§ DIRECTIONS:
Copy every line of the records below word for word, leaving out the pictures.

_ _ _ _ _ _ _

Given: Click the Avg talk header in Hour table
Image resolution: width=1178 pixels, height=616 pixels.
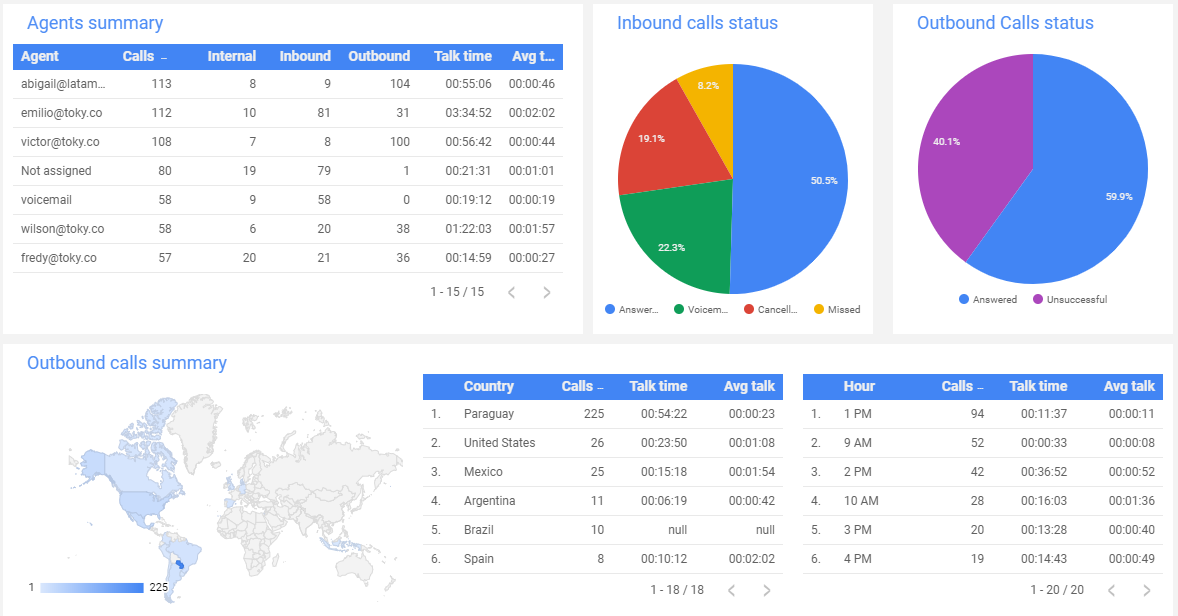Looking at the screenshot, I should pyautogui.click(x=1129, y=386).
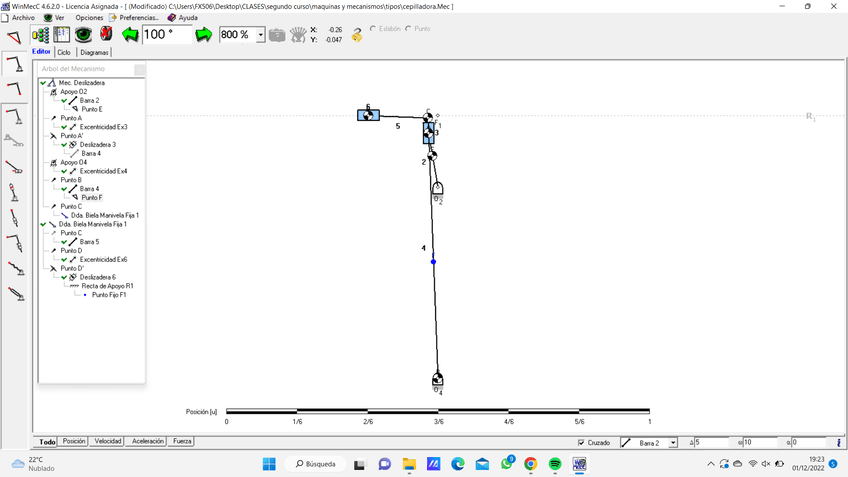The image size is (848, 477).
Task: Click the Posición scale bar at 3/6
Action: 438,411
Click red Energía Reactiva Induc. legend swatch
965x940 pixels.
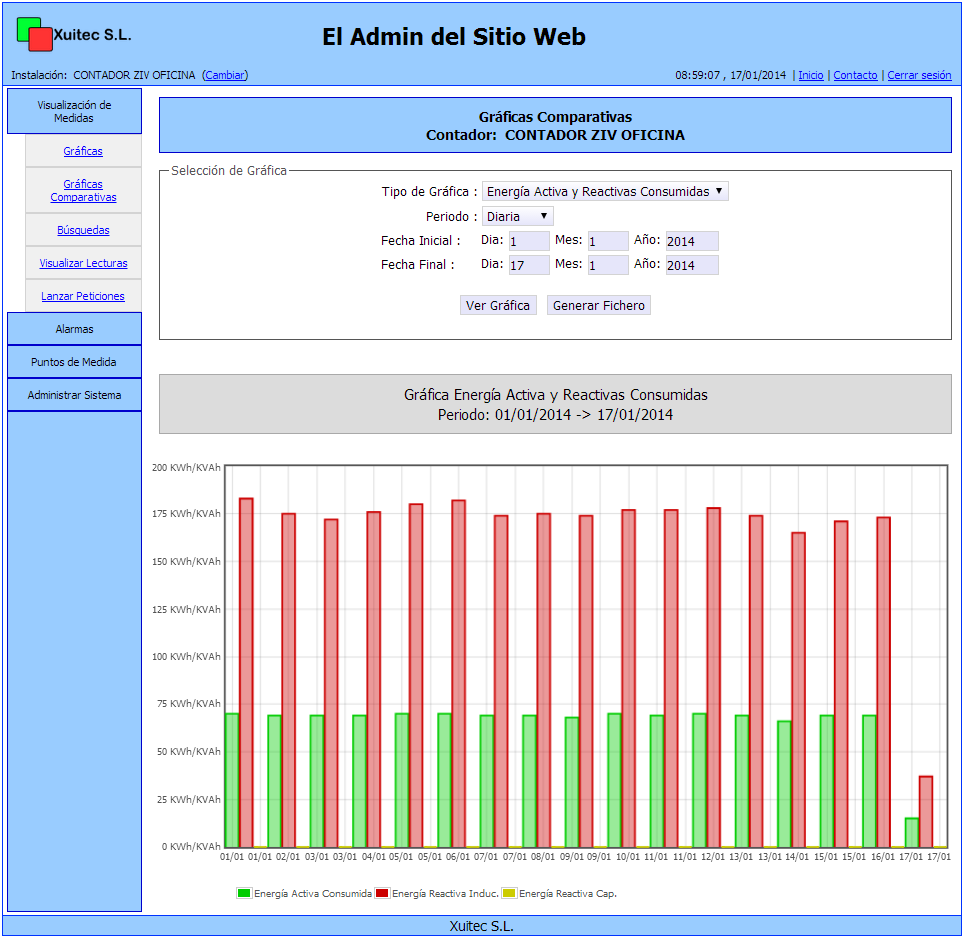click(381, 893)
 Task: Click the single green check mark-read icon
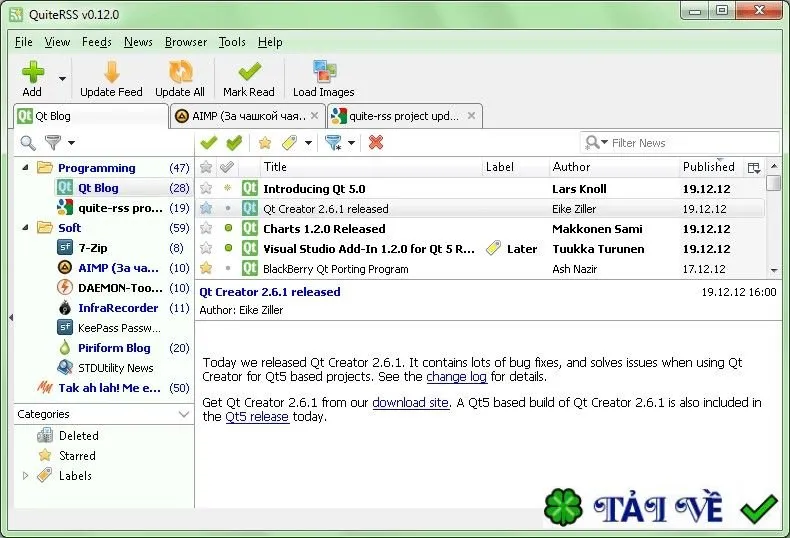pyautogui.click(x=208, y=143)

_ _ _ _ _ _ _

§ WRITTEN ANSWER:
Given: Click the Avg talk header in Hour table
Image resolution: width=1178 pixels, height=616 pixels.
Looking at the screenshot, I should pyautogui.click(x=1129, y=386).
The image size is (848, 477).
Task: Click the Posición scale bar at 3/6
Action: 438,411
Click red Energía Reactiva Induc. legend swatch
965x940 pixels.
click(381, 893)
 Task: Click the single green check mark-read icon
pyautogui.click(x=208, y=143)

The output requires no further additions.